--- START Dataset entries ---
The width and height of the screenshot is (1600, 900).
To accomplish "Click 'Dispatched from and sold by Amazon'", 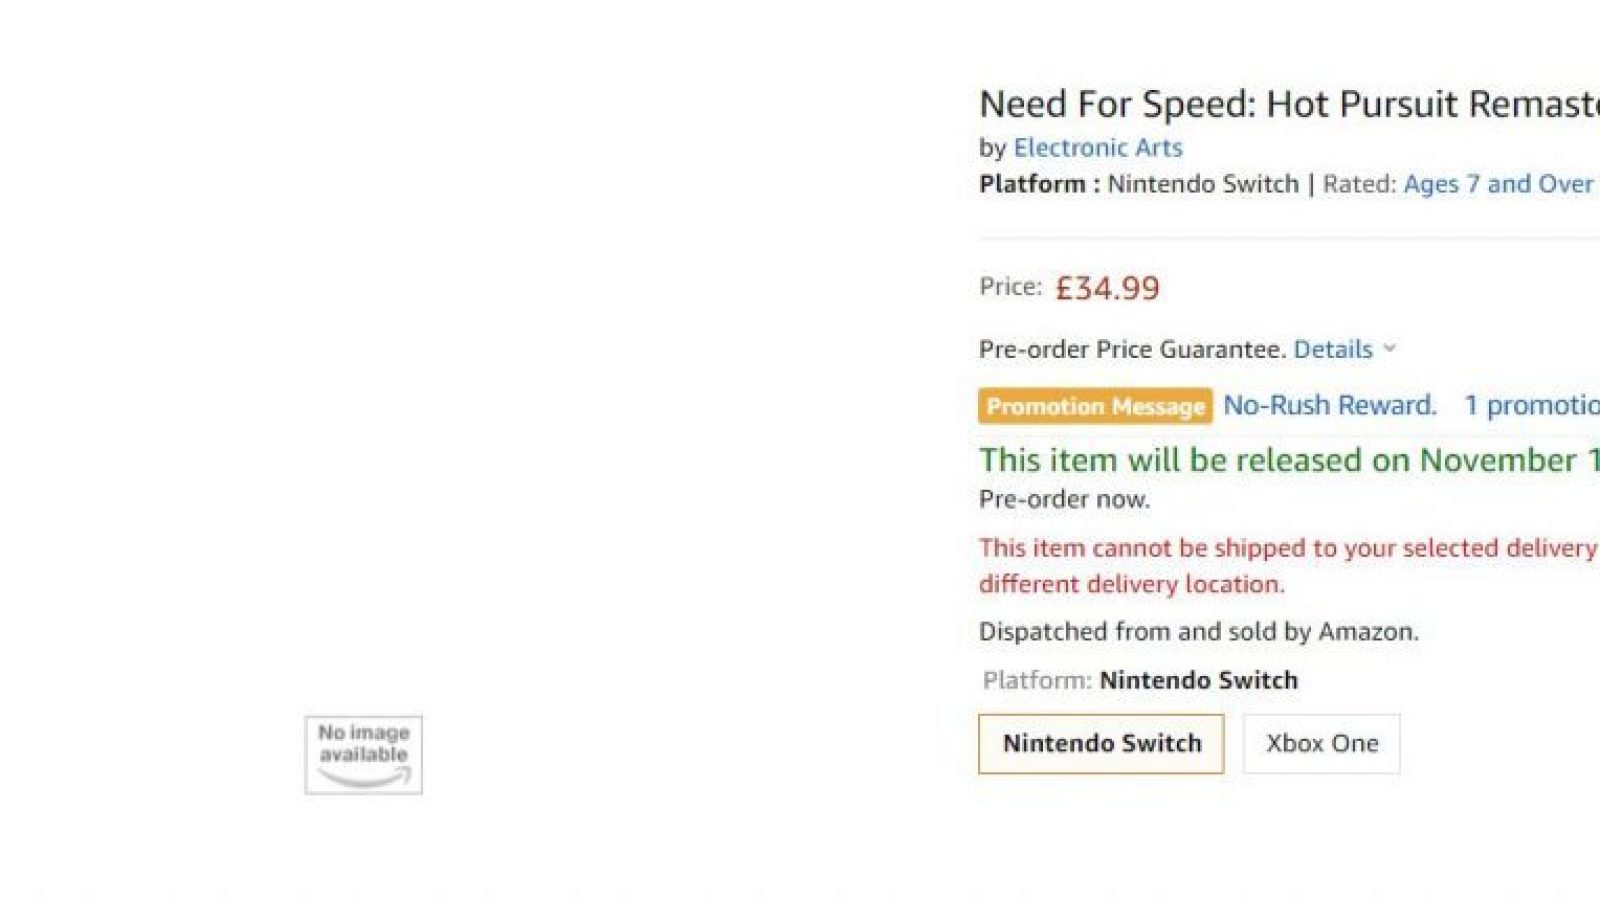I will tap(1198, 632).
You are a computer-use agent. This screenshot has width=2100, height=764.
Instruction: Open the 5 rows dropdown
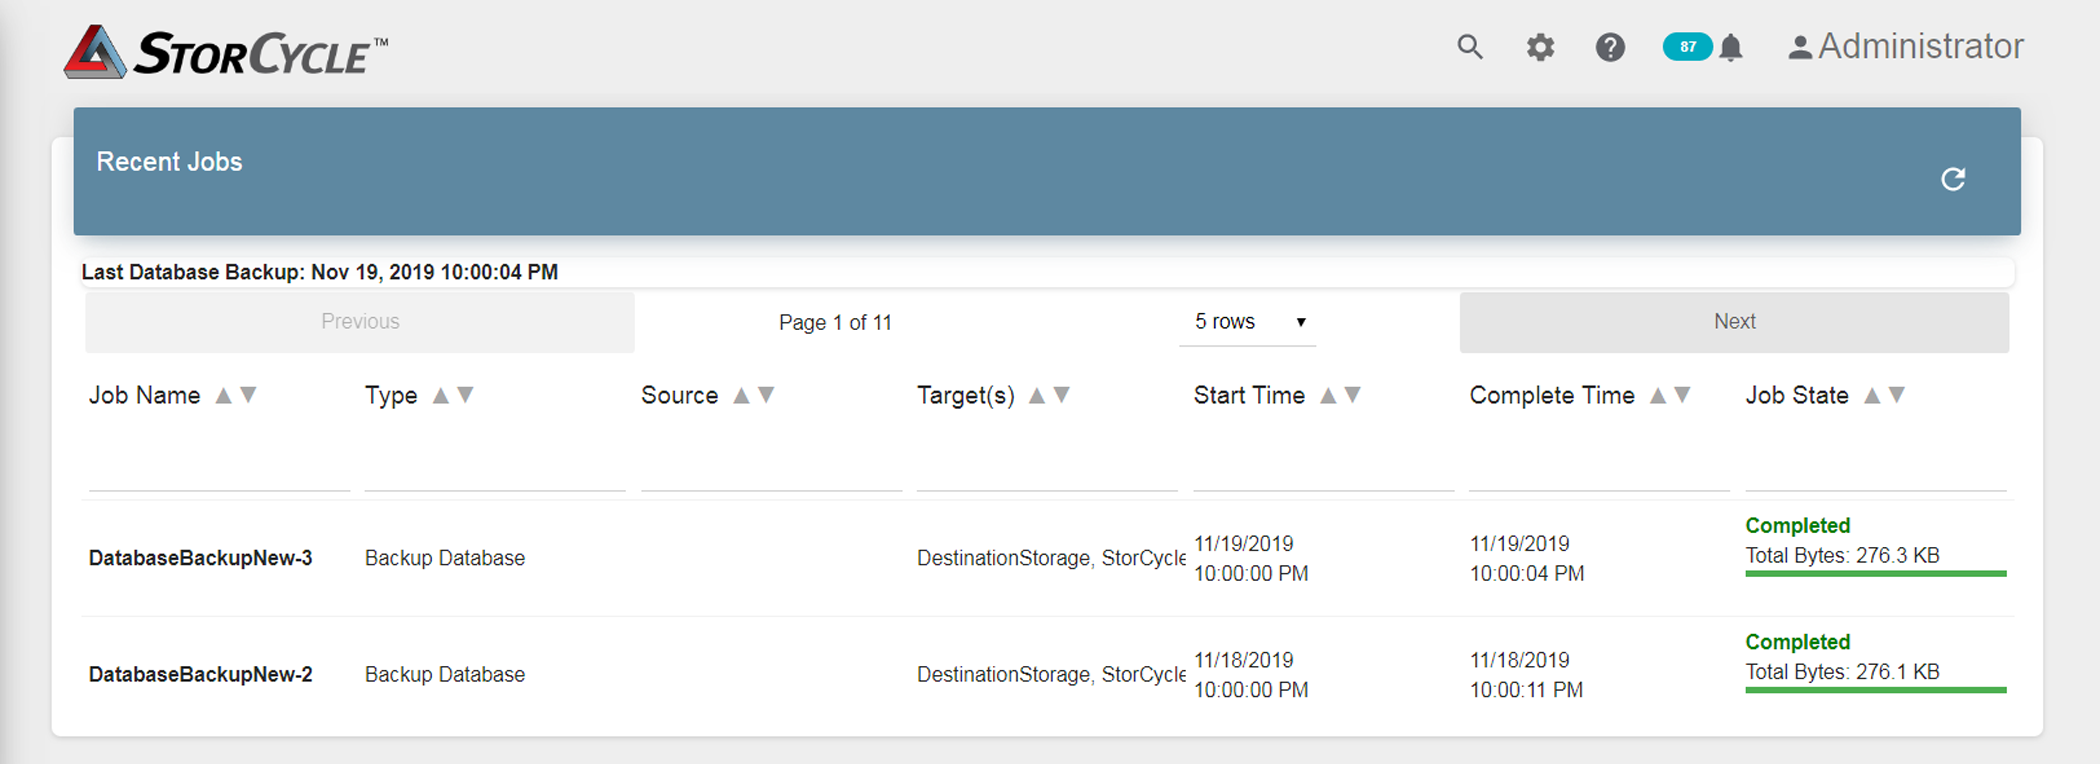[x=1248, y=322]
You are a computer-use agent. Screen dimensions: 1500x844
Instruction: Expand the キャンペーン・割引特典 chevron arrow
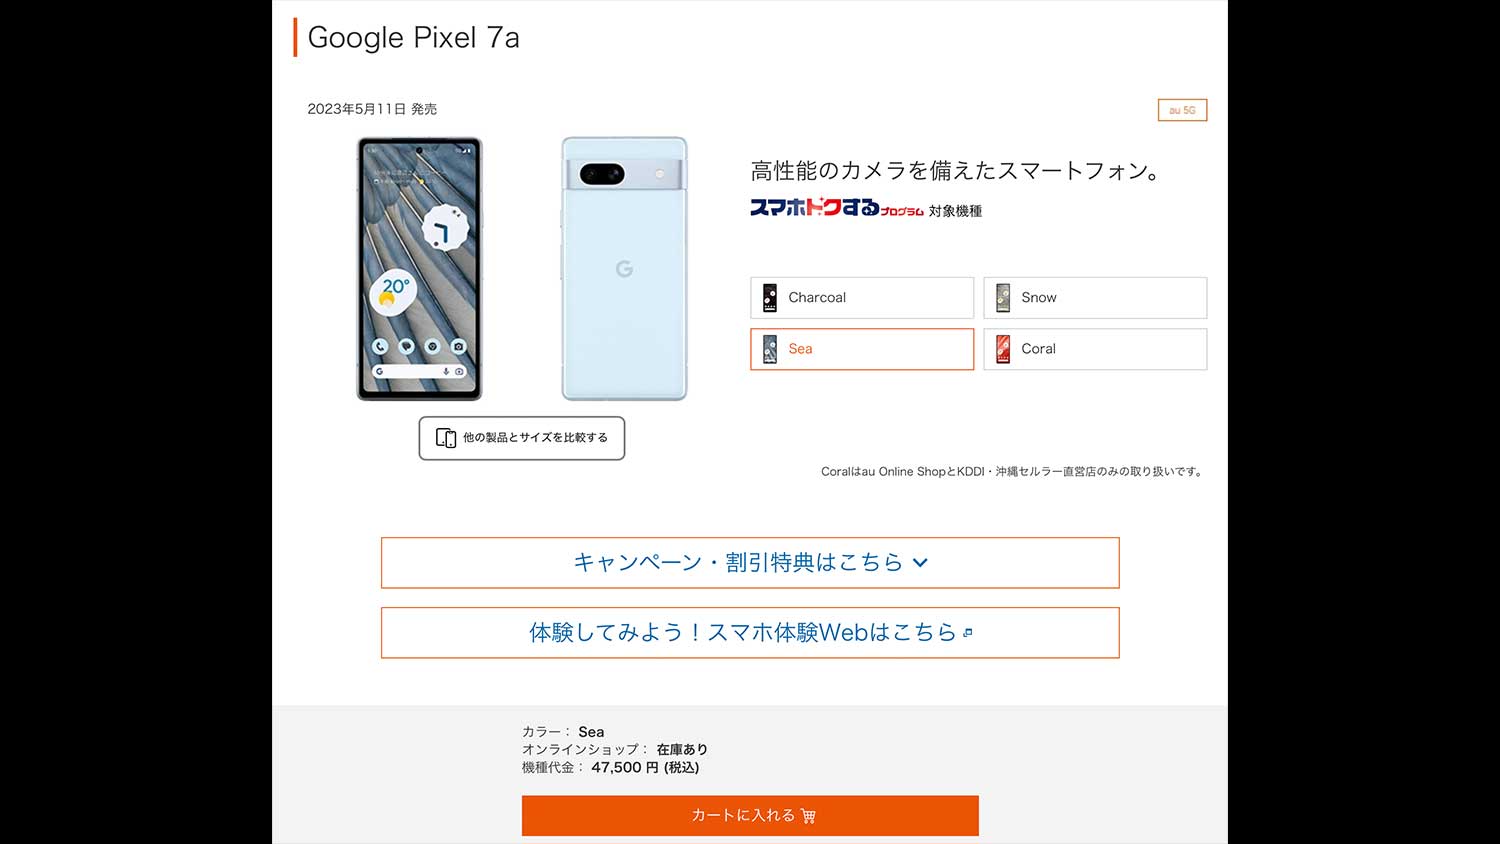coord(920,563)
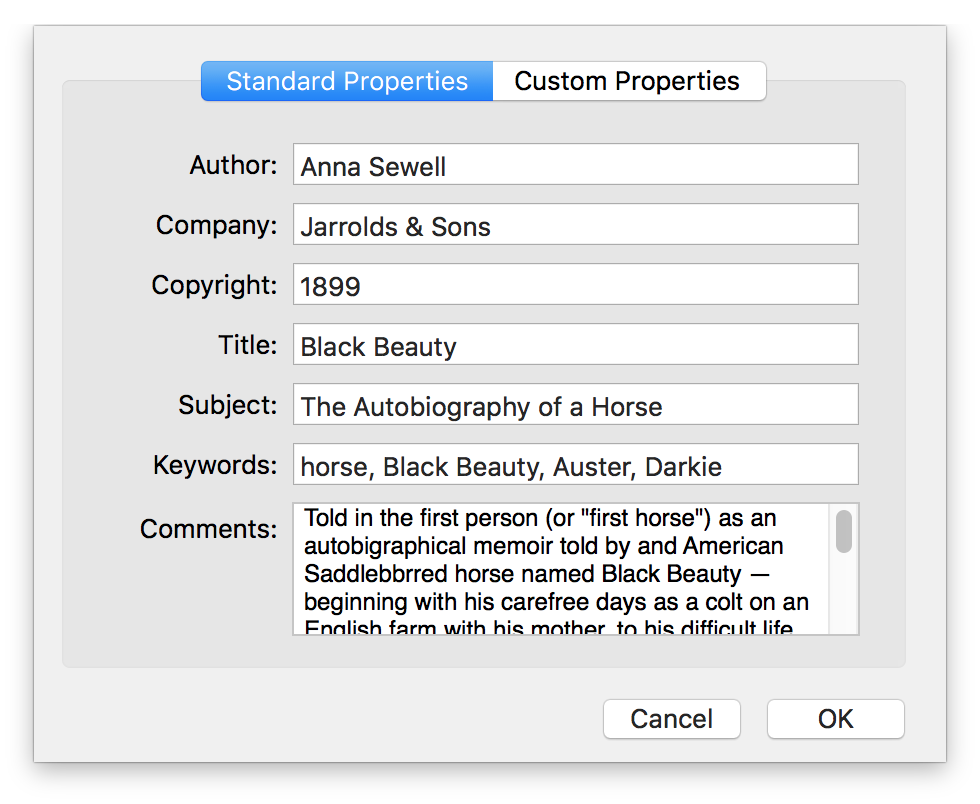
Task: Select the Standard Properties tab
Action: tap(347, 81)
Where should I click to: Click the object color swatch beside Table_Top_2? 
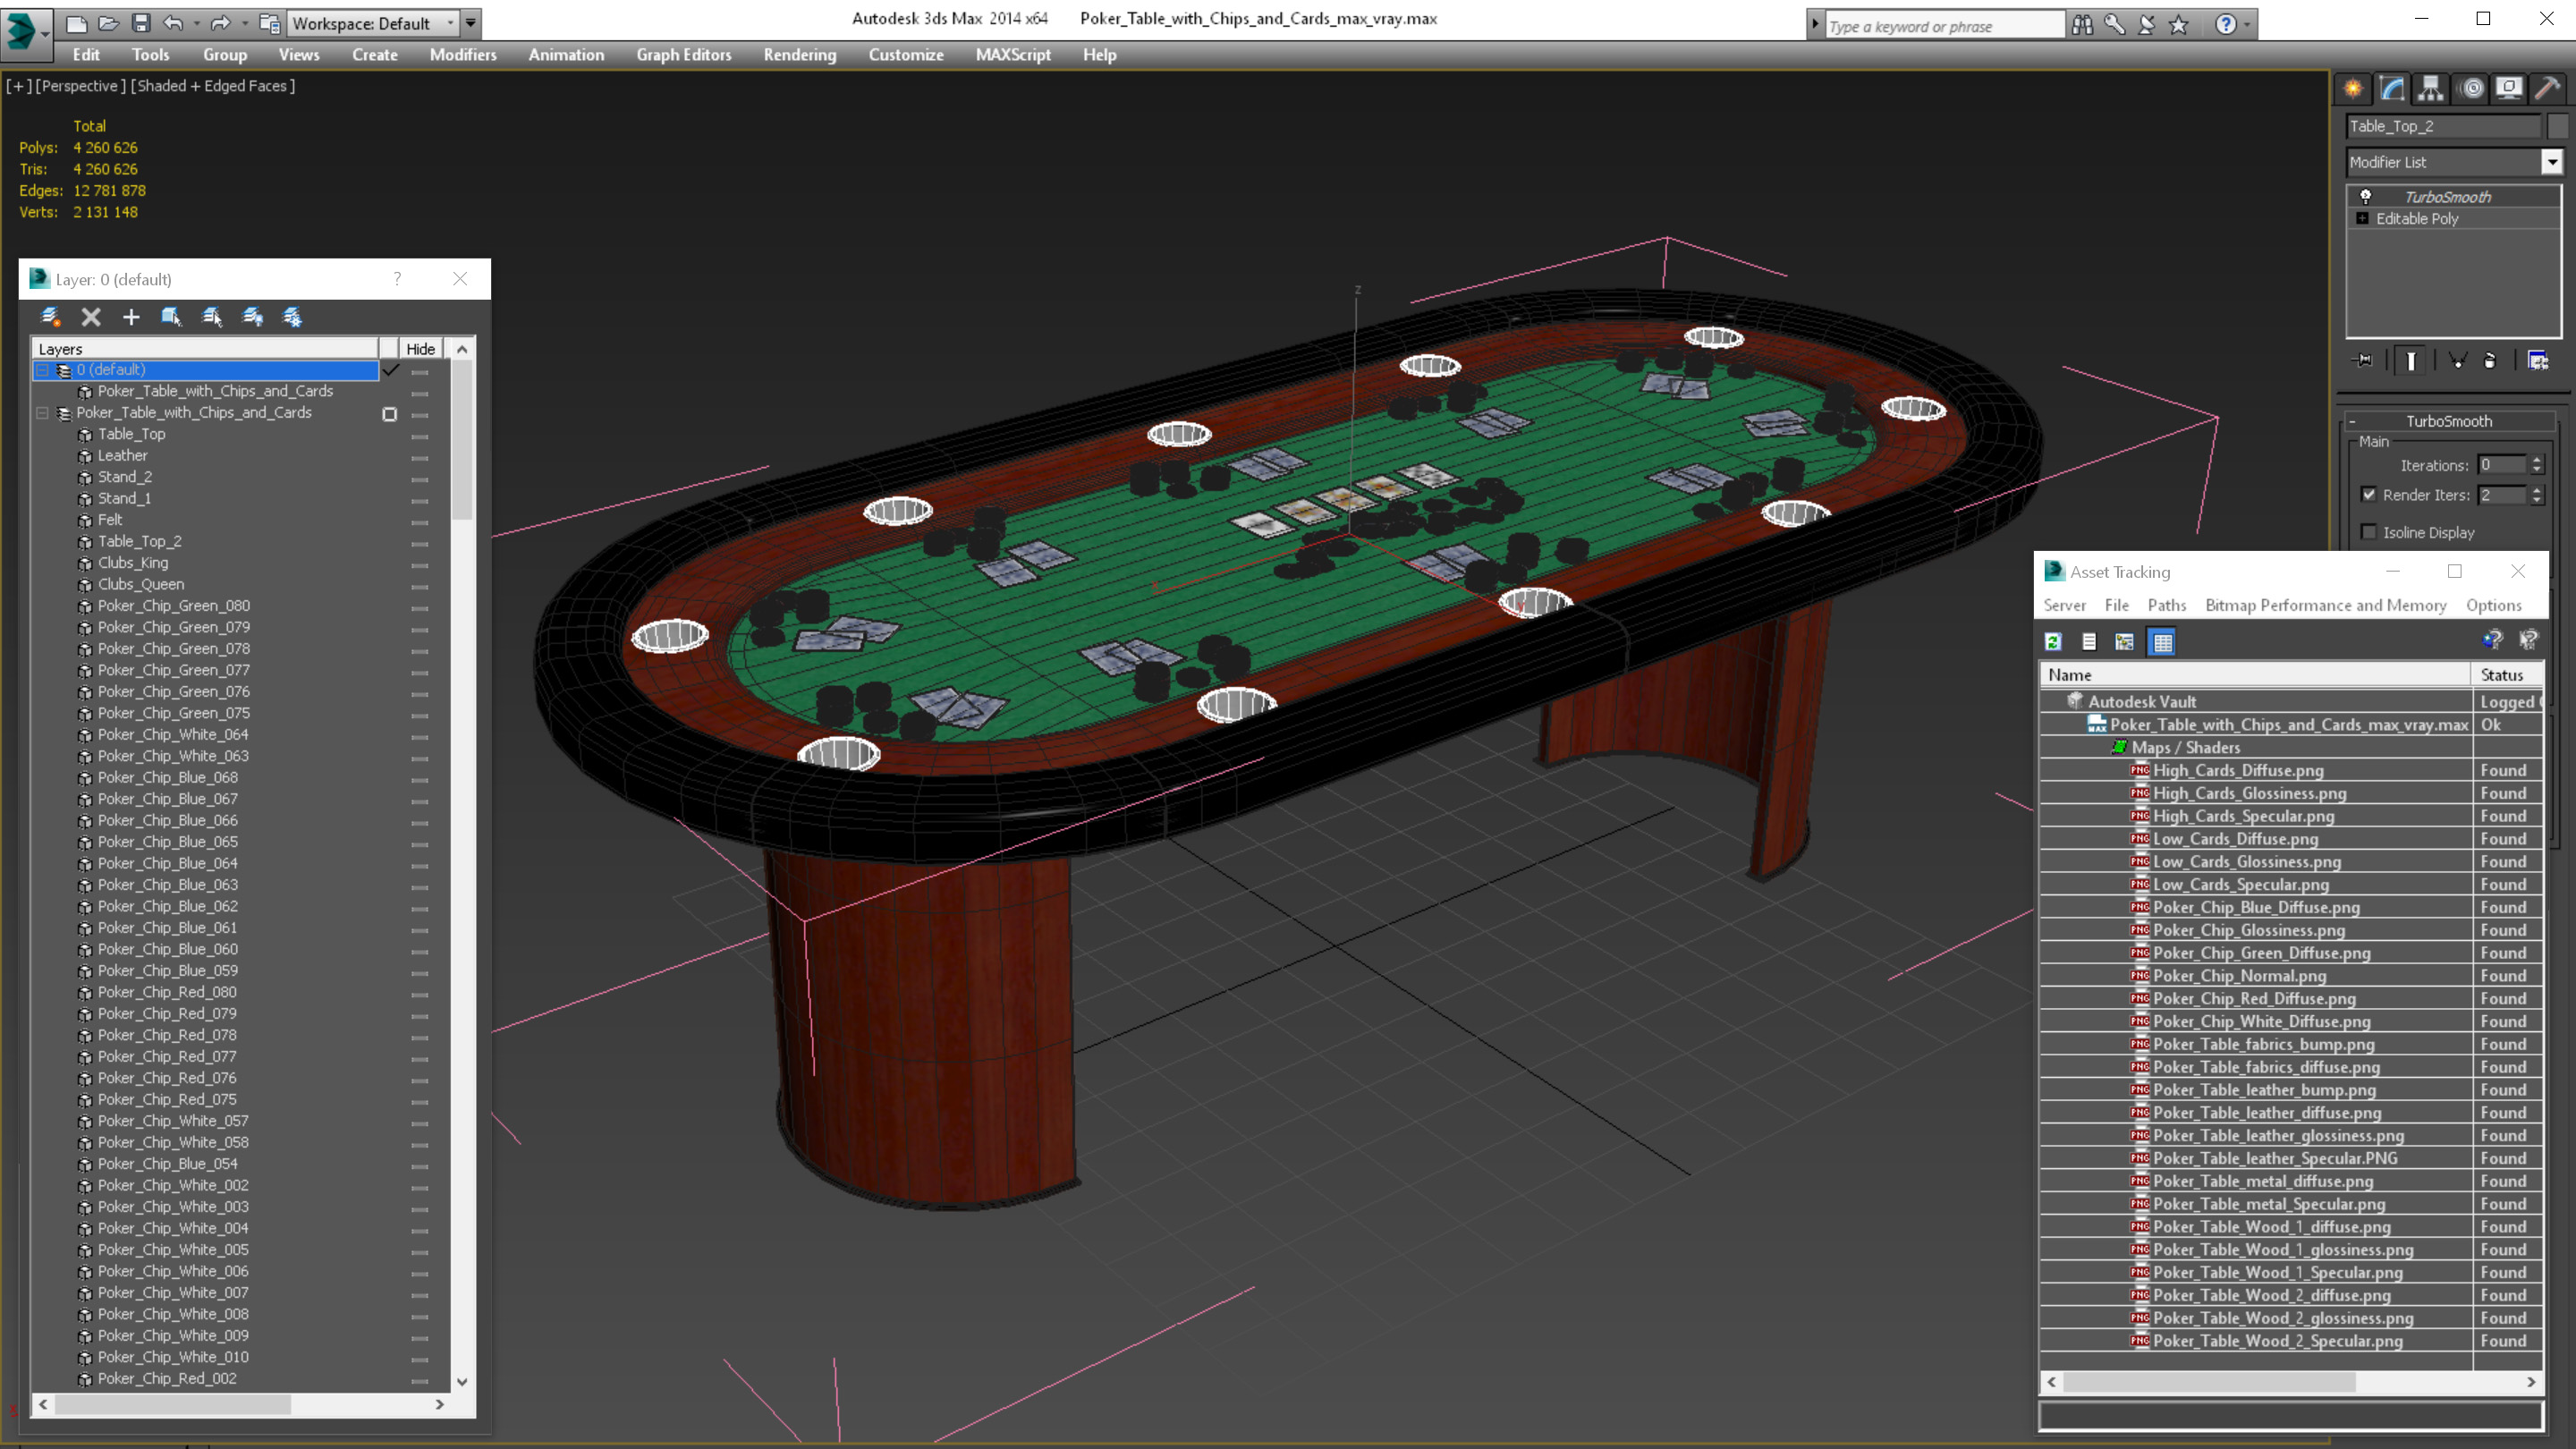point(2559,126)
--- END Dataset entries ---
→ Instructions to follow: Can you lay out the data as a two-column CSV with columns "query" and "answer", starting at the line that contains "Where should I" and ending at the end of the data? Use one row per item, put each field in quotes, replace line breaks with spaces, and leave the pictures out.

→ Task output:
query,answer
"Where should I click to: Click the object color swatch beside Table_Top_2?","point(2559,126)"